* _WORK ORDER_
Show every line from the entries that follow which holds the word "agent".
-- GIVEN ENTRIES follows --
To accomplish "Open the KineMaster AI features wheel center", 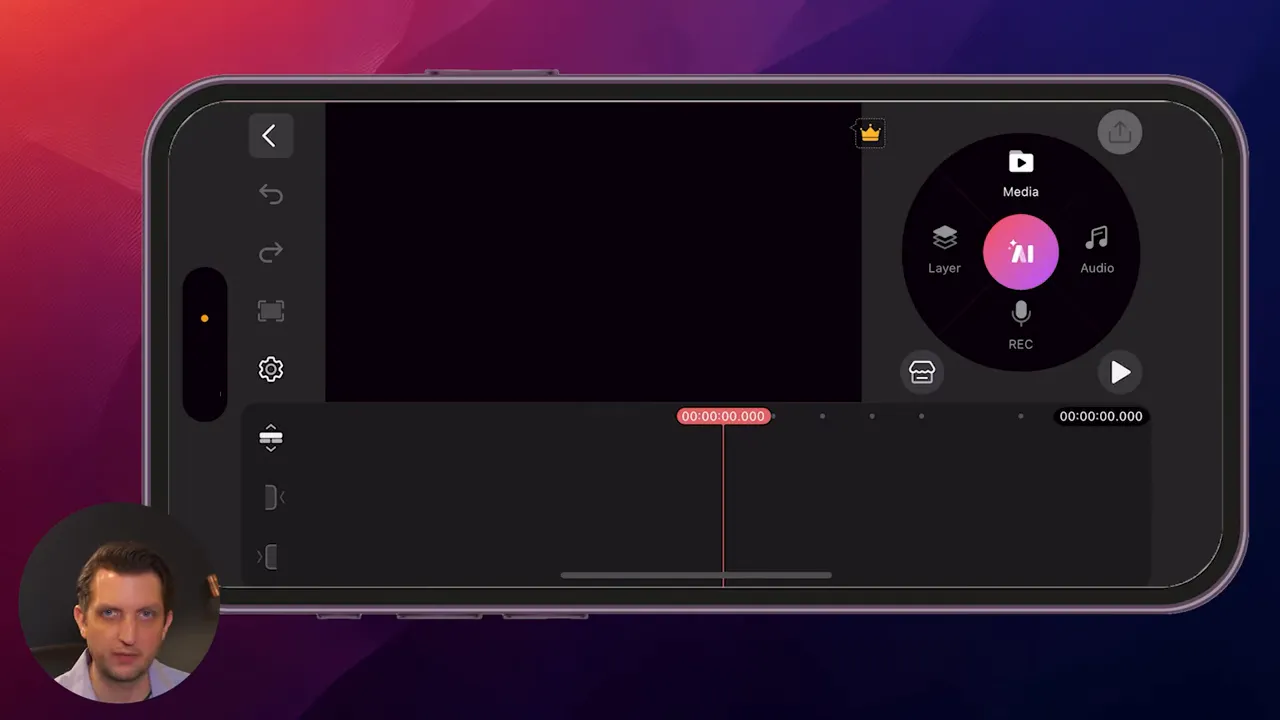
-- GIVEN ENTRIES concluded --
-- GIVEN ENTRIES follows --
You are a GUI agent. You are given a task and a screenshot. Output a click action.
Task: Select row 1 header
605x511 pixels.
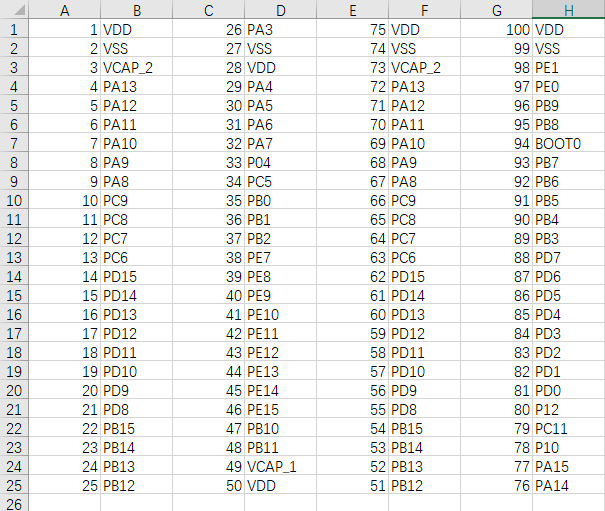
-- GIVEN ENTRIES concluded --
-- GIVEN ENTRIES follows --
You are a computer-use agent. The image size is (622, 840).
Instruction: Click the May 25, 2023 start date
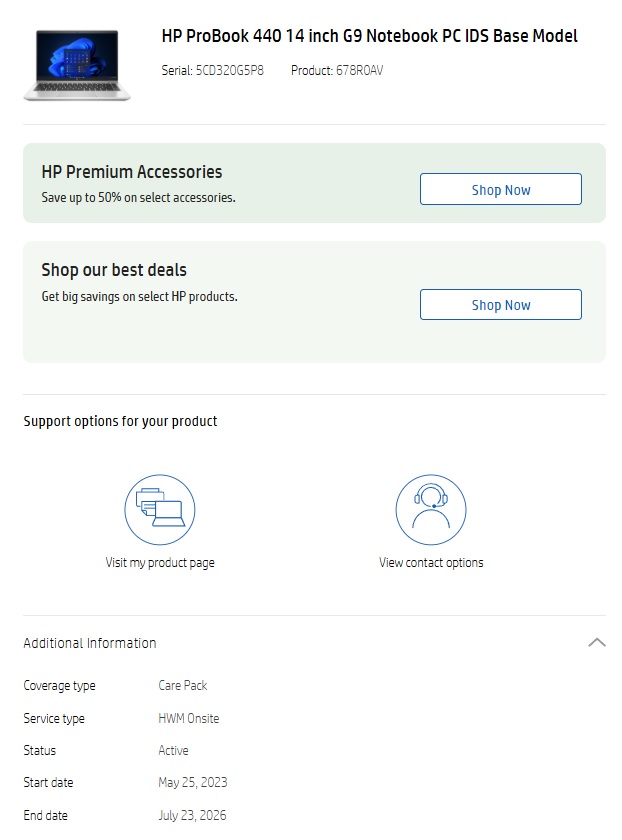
-- GIVEN ENTRIES concluded --
* _REPLY_
You are a GUI agent. You are given a task and a screenshot. Output a click action.
You are a computer-use agent. The image size is (622, 840).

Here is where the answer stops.